Here we have an idea for setting up a timelock on a mint's uxtos (similar to how Liana does inheritance timelocks) such that if the mint does not process withdrawals for a specific number of days, a second mint could process withdrawals from the first mint. You could even chain it further so that there are more fallback mints as more time goes by.
While the mint is in operation, it maintains unilateral control over the mint reserves. However, if the mint becomes unresponsive, the delegate mint can take over control of the funds and process withdrawals for the original mint's users.
A mint can delegate to multiple other mints. If a set of mints all act as delegates for eachother, they collectively inherit 1-of-n liveness properties. As long as one mint in the set is able to remain online, the users of all mints in the set are able to redeem their funds.
If you then combine this idea with the concept of running a mint in a TEE (#1498908) you might be able to limit some of the risk of the mint losing access to everyone's bitcoins by timelocking the utxos and letting a different mint take over after a specific length of time.

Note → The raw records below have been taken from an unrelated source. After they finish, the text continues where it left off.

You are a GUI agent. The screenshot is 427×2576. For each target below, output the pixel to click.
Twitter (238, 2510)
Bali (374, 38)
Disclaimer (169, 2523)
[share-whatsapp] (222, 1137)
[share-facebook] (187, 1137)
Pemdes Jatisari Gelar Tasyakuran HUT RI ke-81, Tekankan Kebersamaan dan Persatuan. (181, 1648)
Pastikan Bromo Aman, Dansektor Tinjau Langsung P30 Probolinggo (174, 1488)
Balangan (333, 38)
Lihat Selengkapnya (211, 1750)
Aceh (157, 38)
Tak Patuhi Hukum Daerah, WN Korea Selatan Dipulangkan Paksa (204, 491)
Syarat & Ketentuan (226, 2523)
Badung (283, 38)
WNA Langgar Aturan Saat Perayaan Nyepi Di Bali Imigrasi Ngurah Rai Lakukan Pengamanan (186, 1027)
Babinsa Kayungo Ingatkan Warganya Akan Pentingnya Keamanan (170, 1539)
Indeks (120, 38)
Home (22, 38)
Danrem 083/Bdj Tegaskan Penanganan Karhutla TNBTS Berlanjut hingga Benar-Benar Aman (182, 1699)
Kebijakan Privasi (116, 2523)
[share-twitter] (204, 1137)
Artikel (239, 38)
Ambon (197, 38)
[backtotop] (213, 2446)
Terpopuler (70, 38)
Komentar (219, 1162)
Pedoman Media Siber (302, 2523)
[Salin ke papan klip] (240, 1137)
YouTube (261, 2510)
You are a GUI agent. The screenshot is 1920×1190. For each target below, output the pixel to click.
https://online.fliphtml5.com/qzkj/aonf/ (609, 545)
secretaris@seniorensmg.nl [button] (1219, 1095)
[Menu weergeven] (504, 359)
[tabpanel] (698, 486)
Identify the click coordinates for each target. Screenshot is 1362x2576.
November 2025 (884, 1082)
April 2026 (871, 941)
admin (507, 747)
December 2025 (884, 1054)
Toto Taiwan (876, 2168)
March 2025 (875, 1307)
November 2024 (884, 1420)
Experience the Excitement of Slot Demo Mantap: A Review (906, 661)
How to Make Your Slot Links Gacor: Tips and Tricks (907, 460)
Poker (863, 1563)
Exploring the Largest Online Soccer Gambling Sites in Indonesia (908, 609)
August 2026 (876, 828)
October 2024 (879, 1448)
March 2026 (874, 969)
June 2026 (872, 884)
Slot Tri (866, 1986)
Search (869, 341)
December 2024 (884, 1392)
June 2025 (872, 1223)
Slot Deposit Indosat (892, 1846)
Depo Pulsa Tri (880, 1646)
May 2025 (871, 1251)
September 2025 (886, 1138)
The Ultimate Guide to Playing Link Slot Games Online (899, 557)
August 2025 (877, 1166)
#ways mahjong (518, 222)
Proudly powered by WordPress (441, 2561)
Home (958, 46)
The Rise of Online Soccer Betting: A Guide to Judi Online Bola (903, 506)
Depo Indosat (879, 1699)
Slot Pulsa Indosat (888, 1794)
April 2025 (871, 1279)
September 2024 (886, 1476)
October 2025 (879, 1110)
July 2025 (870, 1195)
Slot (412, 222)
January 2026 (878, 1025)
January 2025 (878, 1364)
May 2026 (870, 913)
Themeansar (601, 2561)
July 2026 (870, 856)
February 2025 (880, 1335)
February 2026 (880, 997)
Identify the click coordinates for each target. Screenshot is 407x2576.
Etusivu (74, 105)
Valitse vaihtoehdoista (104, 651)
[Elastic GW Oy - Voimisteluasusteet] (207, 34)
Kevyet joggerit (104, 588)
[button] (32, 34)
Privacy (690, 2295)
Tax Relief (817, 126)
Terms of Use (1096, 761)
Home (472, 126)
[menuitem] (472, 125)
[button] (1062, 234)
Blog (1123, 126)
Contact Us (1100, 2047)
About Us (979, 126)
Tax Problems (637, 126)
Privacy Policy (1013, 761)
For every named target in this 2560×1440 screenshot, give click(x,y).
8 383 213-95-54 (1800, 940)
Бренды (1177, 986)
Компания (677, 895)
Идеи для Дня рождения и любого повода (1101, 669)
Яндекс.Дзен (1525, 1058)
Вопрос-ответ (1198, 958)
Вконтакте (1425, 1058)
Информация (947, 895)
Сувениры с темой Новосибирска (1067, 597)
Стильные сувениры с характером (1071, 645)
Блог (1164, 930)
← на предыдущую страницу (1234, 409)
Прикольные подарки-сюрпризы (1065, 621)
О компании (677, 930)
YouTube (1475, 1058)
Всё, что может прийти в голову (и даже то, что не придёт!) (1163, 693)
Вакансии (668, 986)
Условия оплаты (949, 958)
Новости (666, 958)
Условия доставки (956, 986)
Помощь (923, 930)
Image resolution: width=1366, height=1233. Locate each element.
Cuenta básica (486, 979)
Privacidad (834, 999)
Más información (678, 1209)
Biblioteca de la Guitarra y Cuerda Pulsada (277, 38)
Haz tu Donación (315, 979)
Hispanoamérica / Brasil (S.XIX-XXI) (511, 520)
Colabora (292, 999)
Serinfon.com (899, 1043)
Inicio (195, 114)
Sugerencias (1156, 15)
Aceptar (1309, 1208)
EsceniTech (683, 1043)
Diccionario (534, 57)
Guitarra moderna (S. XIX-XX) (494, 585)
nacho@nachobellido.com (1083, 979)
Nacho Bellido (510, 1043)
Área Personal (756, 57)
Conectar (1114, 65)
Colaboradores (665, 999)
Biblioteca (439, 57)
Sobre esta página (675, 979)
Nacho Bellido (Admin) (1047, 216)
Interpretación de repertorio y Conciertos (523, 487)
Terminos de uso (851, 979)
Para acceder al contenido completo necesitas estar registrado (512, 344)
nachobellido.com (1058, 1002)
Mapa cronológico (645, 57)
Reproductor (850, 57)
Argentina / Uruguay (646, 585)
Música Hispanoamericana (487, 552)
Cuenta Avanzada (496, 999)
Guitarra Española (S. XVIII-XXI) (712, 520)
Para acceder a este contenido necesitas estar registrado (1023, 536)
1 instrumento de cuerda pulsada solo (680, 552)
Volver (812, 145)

If Mint A disappears, loses its reserve key, or stops operating, it can no longer roll the reserve. After 7 days, Mint B can claim the funds. If Mint B fails to act within 24 hours, Mint C can claim them.
The main cost of such a scheme is that in normal operation mints need to "roll" or "refresh" their timelocked utxos before the timelock expires.
This takes care of the onchain part of the mint, but what about the ecash side (how would the delegate mint know whose bitcoin is whose)?
The delegate mint needs the original mint's spent-proof state to be able to issue redemptions without accepting tokens that have already been redeemed.
This is solved by Mint A publishing its internal feed of spent proof identifiers. Delegate mints watch this feed all the time and keep a local copy. This ensures that if Mint A disappears, the delegate mints already have an up-to-date copy of the mint state to be able to safely take over operation of the mint.
I think there are a few other things that might need to change about Cashu in order for this to really work well:
Normally, to verify a proof, the mint's private key is needed. This will not work in this case since, if Mint A is in operation, it is not safe to share its key with delegate mints. And if it is no longer in operation, we cannot rely on it to be able to share its key. We need the delegation process to be non-interactive between mints.
This requires an ecash scheme that supports public verification of proofs against mint public keys. DLEQ proofs, as described in NUT-12, can provide this, but full third-party verification requires revealing the blinding factor, which weakens privacy. A BLS-based ecash scheme with public verification avoids this tradeoff. Cashu is moving in this direction, which would make this delegation flow cleaner.
But it's a cool vision: a chain of mints, running in TEEs, that can act as backups to each other so that they are much more difficult to rug and unlikely to just go down take your bitcoin into the fire with them.